Focus Money
- Categories: Business magazine
- Frequency: Weekly
- Publisher: Focus Magazin Verlag
- Founded: 2000
- First issue: 30 March 2000; 25 years ago
- Company: Hubert Burda Media
- Country: Germany
- Based in: Munich
- Language: German
- Website: Focus Money
- ISSN: 1615-4576
- OCLC: 85602834

= Focus Money =

Business magazine in Germany

Focus Money (stylized in all caps) is a business magazine published in Munich, Germany. It is one of the spin-offs of the German news magazine Focus and has been in circulation since 2000.

==History and profile==
Focus Money was first published on 30 March 2000. Its slogan was "Fakten machen Geld" (German: "Facts make money"). The magazine is part of Hubert Burda Media and is published by Focus Magazin Verlag weekly on Wednesdays. Its headquarters is in Munich.

The magazine covers articles on business, politics, companies, finance, tax, law, investment, insurance, telecommunications, motoring and careers. Its target audience is decision makers in business and in society. It annually publishes a list of major German tax consultancy and audit firms.

The first editor-in-chief of Focus Money was Manfred Schumacher who resigned from the post on 5 April 2000, only five days after the start of the magazine. Frank Pöpsel replaced him in the post.

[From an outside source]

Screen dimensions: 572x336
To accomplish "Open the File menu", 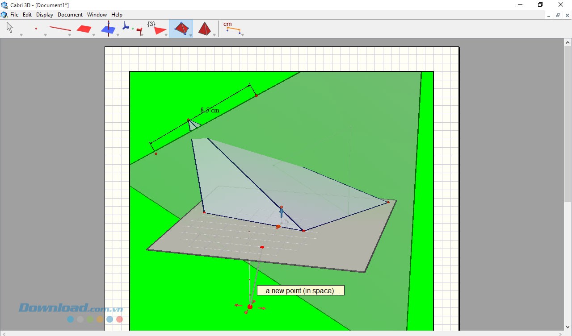I will tap(14, 15).
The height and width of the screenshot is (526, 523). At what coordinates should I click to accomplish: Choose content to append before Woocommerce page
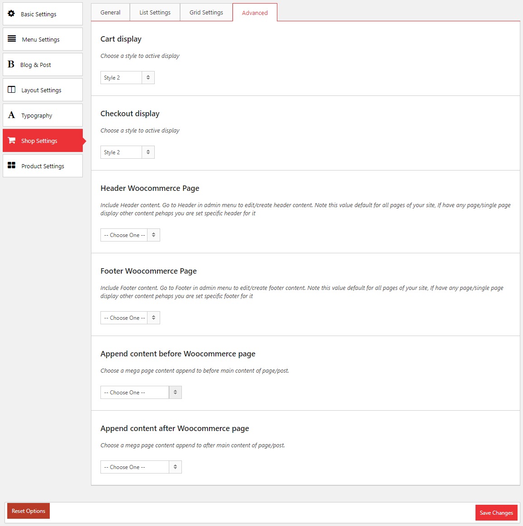point(141,393)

In 2005 Focus Magazine started an e-paper, Der Vermögensverwalter (German: The Asset Manager), which is emailed to subscribers.

==Circulation==
In 2001 Focus Money had a circulation of 149,000 copies. The magazine sold 135,751 copies during the first quarter of 2005. The circulation of the magazine was down to 142,210 copies in 2010. During the first quarter of 2015, its circulation was down to 126,846 copies. In the fourth quarter 2016 the magazine sold 123,378 copies.